In the judgment of Clarke LJ in R(Wainwright) v Richmond upon Thames London Borough Council [2001] EWCA Civ 2062, (as he then was) there is the following passage which provides a helpful summary of where the law has reached at this stage:
“9. ...The underlying principles are not in dispute. They were identified by Mr Stephen Sedley QC in argument in R v Brent LBC ex p Gunning (1985) 84 LGR 168 and were adopted by Hodgson J in his judgment in that case at p 189. They are:
‘First, that the consultation must be at a time when proposals are still at a formative stage. Second, that the proposer must give sufficient reasons for any proposal to permit of intelligent consideration and response. Third, that adequate time must be given for consideration and response, and finally, fourth that the product of consultation must be conscientiously taken into account in finalising any statutory proposals.’
Those principles were elaborated in this way by McCullough J in ex p Cran at p 38 as follows:
‘What kind and amount of consultation is required in a particular case must depend on the circumstances. A few general principles can however, be stated.
The process of consultation must be effective; looked at as a whole, it must be fair. This requires that: consultation must take place while the proposals are still at a formative stage; those consulted must be provided with information which is accurate and sufficient to enable them to make a meaningful response; they must be given adequate time in which to do so; there must be adequate time for their responses to be considered; the consulting party must consider responses with a receptive mind and a conscientious manner when reaching its decision.’
So far as they go, those passages in my judgment correctly state the relevant principles.
They do not, however, provide a complete answer to the question which arises for decision in this case. Thus, they do not address the question what is the necessary extent of the notification or consultation required in order to discharge the duty. As McCullough J pointed out, all will depend upon the circumstances. For example, a national project with wide implications for society as a whole will require far more extensive consultation than the installation of a pedestrian and cycle crossing [which was the issue in that case] Provided that the notification and consultation satisfy the principles set out above, it appears to me that council must have a comparatively wide discretion as to how the process is carried out. The council cannot be in breach of duty unless the extent of the consultation process was such as to be outside the ordinary ambit of its discretion. In short, in order to be unlawful the nature and extent of the process must be so narrow that no reasonable council, complying with the principles set out above, would have adopted it.”
Similar formulations are to be found in other statutory contexts in decisions such as R v SSSS ex p.
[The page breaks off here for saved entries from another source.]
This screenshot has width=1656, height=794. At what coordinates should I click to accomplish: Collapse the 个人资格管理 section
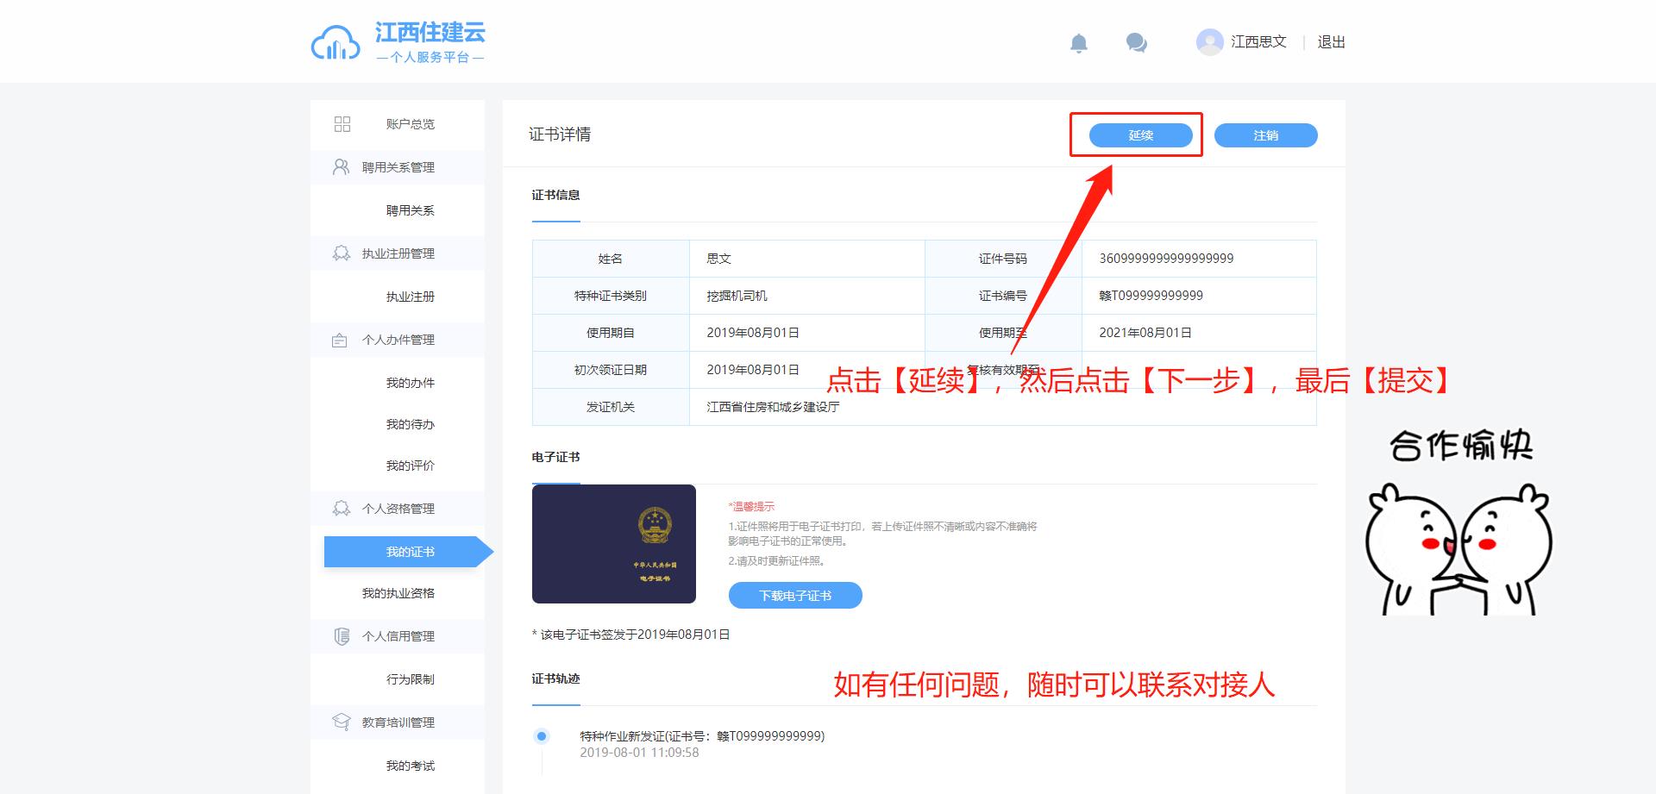398,509
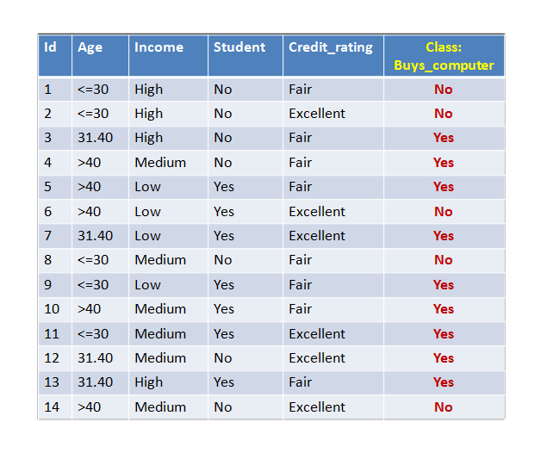Select the High income cell in row 13
Viewport: 541px width, 453px height.
coord(168,382)
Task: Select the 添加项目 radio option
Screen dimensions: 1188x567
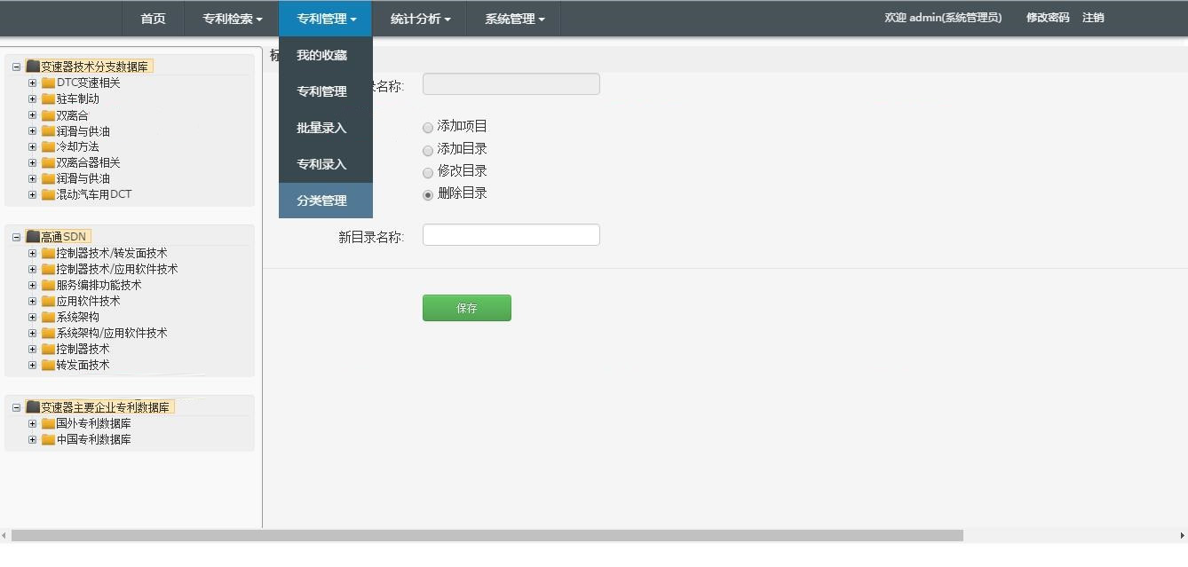Action: pos(427,128)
Association of Metropolitan Authorities [1986] 1 WLR 1 at page 4 before letters F and H by Webster J and in R (Breckland DC) v Boundary Committee [2009] LGR 589 by Sir Anthony May P, at paragraphs 43 to 46.
On the present subject, perhaps the most graphic warning against over-enthusiastic judicial intervention in the consultation process conducted by a public authority is to be found in the judgment of Sullivan J (as he then was) in the case of R (Greenpeace Ltd) v SSTI [2007] Env. LR at page 623 at paragraphs 62 to 63, where Sullivan J said this:
“62...A consultation exercise which is flawed in one, or even in a number of respects, is not necessarily so procedurally unfair as to be unlawful. With the benefit of hindsight it will almost invariably be possible to suggest ways in which a consultation exercise might have been improved upon. That is most emphatically not the test. It must also be recognised that a decision-maker will usually have a broad discretion as to how a consultation exercise should be carried out. This applies with particular force to a consultation with the whole of the adult population of the United Kingdom. The defendant had a very broad discretion as to how best to carry out such a far-reaching consultation exercise.
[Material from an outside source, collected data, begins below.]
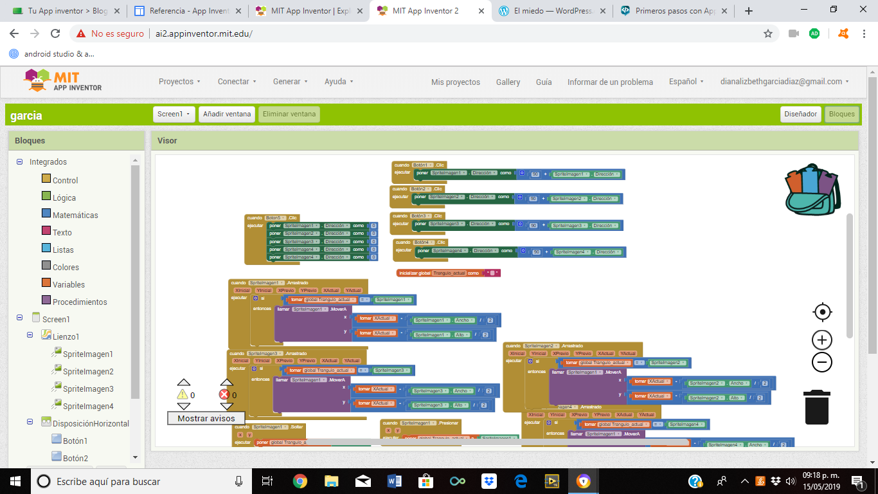878x494 pixels.
Task: Click the trash can icon
Action: (817, 407)
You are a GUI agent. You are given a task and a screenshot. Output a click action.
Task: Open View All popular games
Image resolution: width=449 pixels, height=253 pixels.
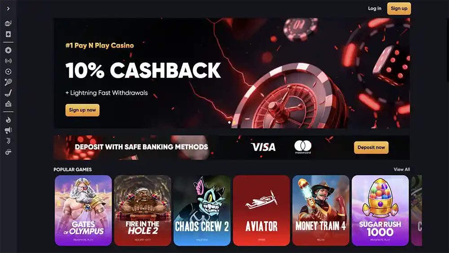(x=401, y=169)
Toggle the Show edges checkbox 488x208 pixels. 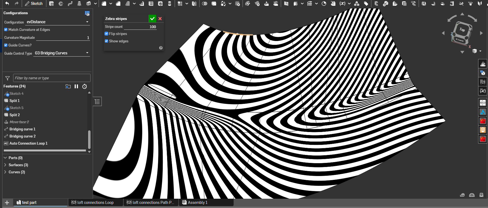[x=106, y=41]
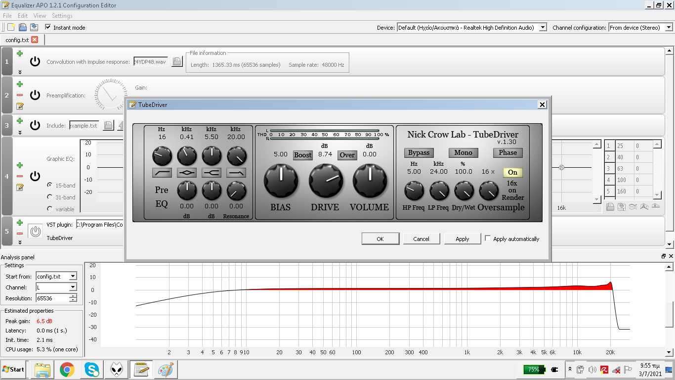Click the browse file icon beside impulse response field
The image size is (675, 380).
[x=177, y=62]
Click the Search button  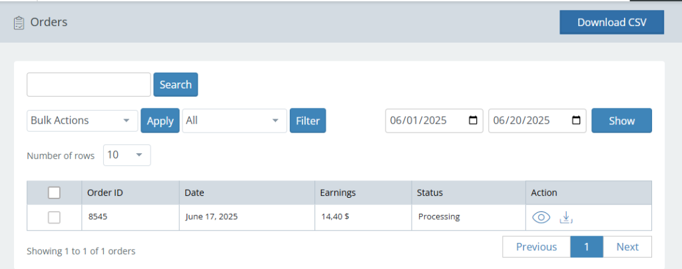[175, 85]
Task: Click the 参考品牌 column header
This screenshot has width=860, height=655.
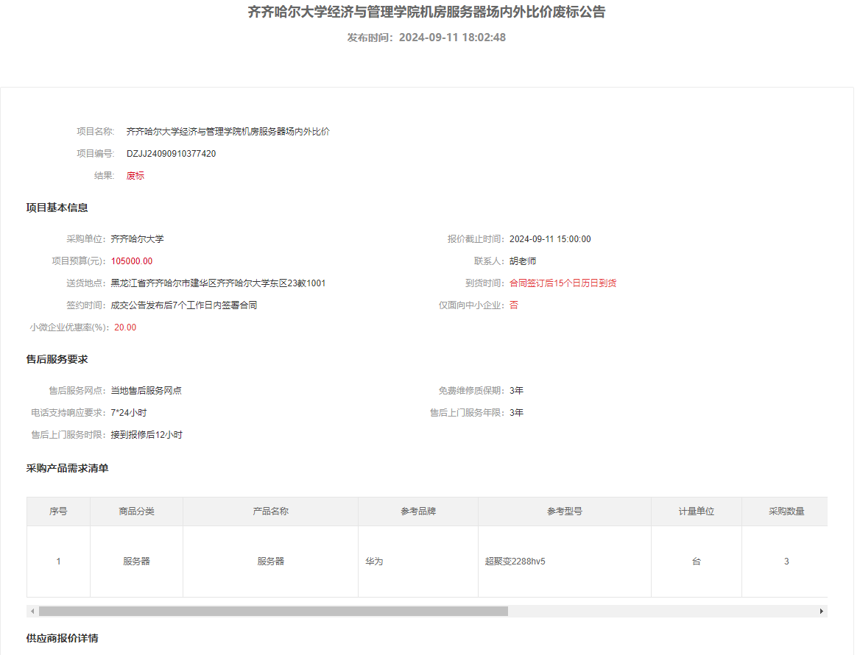Action: coord(418,511)
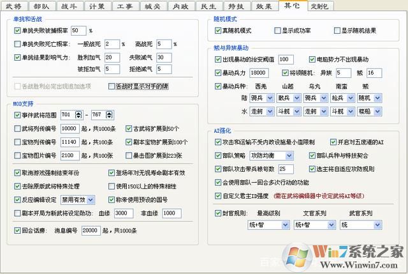
Task: Enable the 显示成功率 checkbox
Action: (277, 30)
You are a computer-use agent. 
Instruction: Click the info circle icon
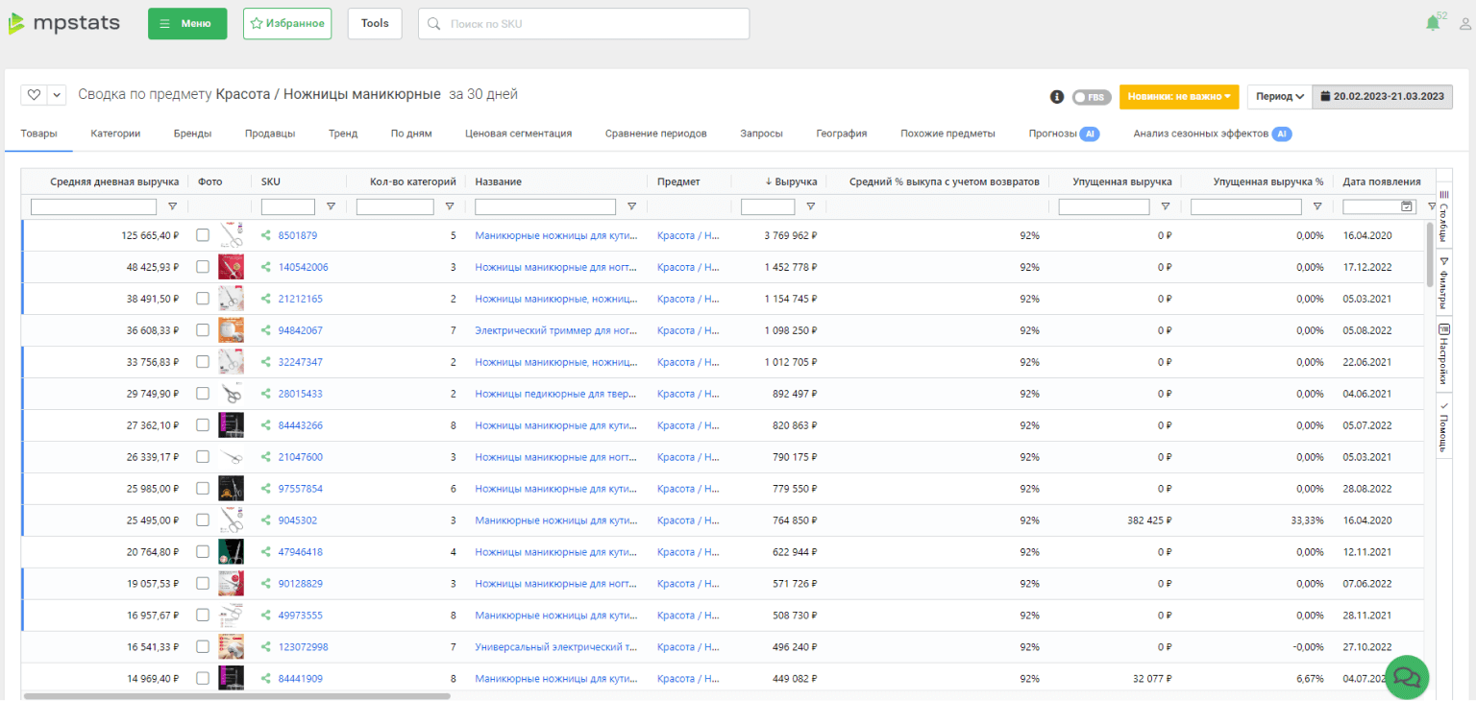tap(1057, 96)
63. In reality, a conclusion that a consultation exercise was unlawful on the ground of unfairness will be based upon a finding by the court, not merely that something went wrong, but that something went ‘clearly and radically’ wrong.
Ms Stockley submits that, while one can identify with hindsight in this case things that might have been done, the consultation did not, as she says, go “clearly and radically wrong” in this sense.
It is perhaps useful, as a control on that passage from the judgment of Sullivan J, to recall what he actually decided in that case. It was a case concerning the nuclear policy for the United Kingdom in which the government had promised “the fullest public consultation”. It was not in fact a consultation conducted pursuant to a statutory obligation to consult. Nonetheless, the conclusions of Sullivan J, which can be taken at paragraphs 116 and 117 of his judgment, were these:
“116. ... The purpose of the 2006 Consultation Document as part of the process of ‘the fullest public consultation’ was unclear. It gave every appearance of being an issues paper, which was to be followed by a consultation paper containing proposals on which the public would be able to make informed comment. As an issues paper it was perfectly adequate. As the consultation paper on an issue of such importance and complexity it was manifestly inadequate. It contained no proposals as such, and even if it had, the information given to consultees was wholly insufficient to enable them to make "an intelligent response". The 2006 Consultation Document contained no information of any substance on the two issues which had been identified in the 2003 White Paper as being of critical importance: the economics of new nuclear build and the disposal of nuclear waste. When dealing with the issue of waste, the information given in the 2006 Consultation Document was not merely wholly inadequate, it was also seriously misleading as to CoRWM's position on new nuclear waste.
117. On both the economics and the waste issues all, or virtually all, the information of any substance (the cost-benefit analysis and supporting reports, and CoRWM's draft and then final recommendations) emerged only after the consultation period had concluded. Elementary fairness required that consultees, who had been given so little information hitherto, should be given a proper opportunity to respond to the substantial amount of new material before any ‘in principle’ decision as to the role of new nuclear build was taken. There could be no proper consultation, let alone ‘the fullest public consultation’ as promised in the 2003 White Paper, if the substance of these two issues was not consulted upon before a decision was made. There was therefore procedural unfairness, and a breach of the claimant's legitimate expectation that there would be ‘the fullest public consultation’ before a decision was taken to support new nuclear build.”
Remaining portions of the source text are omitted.